Since the program started in
2003, licensed hunters have shot and killed hundreds of wolves by tracking the
animals and shooting them from above in the face of protests from animal rights
groups and the occasional tourism boycott.
Gleason ruled that the state failed to adequately address
regulatory requirements, calling for proof that aerial wolf control is
necessary and would be more effective than other, less-drastic steps to boost
game populations.
"The Board is bound by its
regulations," Gleason wrote. "A review of the enabling regulations for the
aerial wolf control programs ... indicate that the Board failed to adequately
address some or all of these regulatory requirements."
Governor backs
program
Alaska
has halted the program pending further review of the ruling and the state's
Division of Wildlife Conservation is trying to contact licensed hunters to
inform them of the suspension, said Matt Robus, the division's director.
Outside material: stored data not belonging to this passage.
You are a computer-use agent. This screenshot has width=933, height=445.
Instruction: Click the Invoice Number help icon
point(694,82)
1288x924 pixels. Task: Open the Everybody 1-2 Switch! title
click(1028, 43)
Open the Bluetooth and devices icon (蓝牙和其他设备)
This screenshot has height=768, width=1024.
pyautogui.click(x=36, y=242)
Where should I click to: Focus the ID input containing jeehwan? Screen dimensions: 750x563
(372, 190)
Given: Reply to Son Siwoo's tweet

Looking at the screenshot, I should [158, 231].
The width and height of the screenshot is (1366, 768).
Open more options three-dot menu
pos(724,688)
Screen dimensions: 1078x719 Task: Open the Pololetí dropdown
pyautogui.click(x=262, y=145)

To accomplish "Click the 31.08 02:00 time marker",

Governor Frank Murkowski vowed
that aerial wolf control will continue -- after some adjustments are
made.
"I stand firmly behind the
state's predator control programs, which are based upon sound science," the
Republican governor said in a statement. "I look forward to prompt and
appropriate action."
Other states have taken action
to control wolf populations. Earlier this month, Idaho signed an agreement to
place management of an estimated 500 gray wolves into state, rather than
federal, hands.
The agreement gives ranchers
permission to eliminate wolves that harass livestock and empowers Idaho
wildlife managers to cut down wolf packs that make a dent in deer and elk
populations.
Goal was 400 culled
this winter
Alaska's aerial wolf cull was
authorized mostly in the interior part of the state, extending to five separate
areas that comprise about 6 percent of its land mass, said Robus.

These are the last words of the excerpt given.